## Goal
Reproduce, character for character, the rows below from the line containing "Where should I click to: Switch" through the line containing "Action: (35, 161)".

(Collected data)

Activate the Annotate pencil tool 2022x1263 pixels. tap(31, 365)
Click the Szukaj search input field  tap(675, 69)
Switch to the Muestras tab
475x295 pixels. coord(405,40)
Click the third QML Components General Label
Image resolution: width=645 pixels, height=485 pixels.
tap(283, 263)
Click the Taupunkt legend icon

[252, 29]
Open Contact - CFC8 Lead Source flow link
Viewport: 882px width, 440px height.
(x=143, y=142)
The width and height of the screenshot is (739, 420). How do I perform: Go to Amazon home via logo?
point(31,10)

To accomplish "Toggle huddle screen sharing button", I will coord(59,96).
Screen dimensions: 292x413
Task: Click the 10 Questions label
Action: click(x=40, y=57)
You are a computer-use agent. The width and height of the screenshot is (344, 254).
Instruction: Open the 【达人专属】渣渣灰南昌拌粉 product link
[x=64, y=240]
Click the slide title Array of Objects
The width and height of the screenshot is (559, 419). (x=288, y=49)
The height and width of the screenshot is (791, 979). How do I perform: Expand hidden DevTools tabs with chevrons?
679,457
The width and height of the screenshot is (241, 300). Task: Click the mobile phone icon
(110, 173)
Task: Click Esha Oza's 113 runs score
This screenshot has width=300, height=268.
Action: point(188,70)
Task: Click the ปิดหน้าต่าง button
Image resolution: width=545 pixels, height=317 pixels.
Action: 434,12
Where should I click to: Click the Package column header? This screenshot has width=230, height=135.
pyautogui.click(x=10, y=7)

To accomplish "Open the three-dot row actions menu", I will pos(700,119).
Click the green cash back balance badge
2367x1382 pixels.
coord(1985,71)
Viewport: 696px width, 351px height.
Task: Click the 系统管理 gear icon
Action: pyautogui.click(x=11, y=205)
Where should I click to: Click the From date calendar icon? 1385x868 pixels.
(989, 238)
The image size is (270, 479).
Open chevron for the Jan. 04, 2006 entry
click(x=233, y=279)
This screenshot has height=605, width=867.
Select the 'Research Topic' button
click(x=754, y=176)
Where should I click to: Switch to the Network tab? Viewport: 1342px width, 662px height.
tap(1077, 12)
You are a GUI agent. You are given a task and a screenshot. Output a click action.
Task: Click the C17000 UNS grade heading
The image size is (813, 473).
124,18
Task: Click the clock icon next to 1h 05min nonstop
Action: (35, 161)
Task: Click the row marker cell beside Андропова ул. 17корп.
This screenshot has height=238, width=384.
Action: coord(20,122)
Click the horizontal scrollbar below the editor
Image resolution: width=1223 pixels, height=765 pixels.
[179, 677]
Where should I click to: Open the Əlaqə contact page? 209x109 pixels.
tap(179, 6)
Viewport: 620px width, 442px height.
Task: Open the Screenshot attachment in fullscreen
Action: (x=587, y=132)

## Problem solution
Where should I click to: Switch to the Network tab? Viewport: 1342px width, 662px height.
tap(1077, 12)
You are a GUI agent. You are given a task and a screenshot. Output a click action.
Task: Click the C17000 UNS grade heading
The image size is (813, 473).
124,18
Task: Click the clock icon next to 1h 05min nonstop
Action: (35, 161)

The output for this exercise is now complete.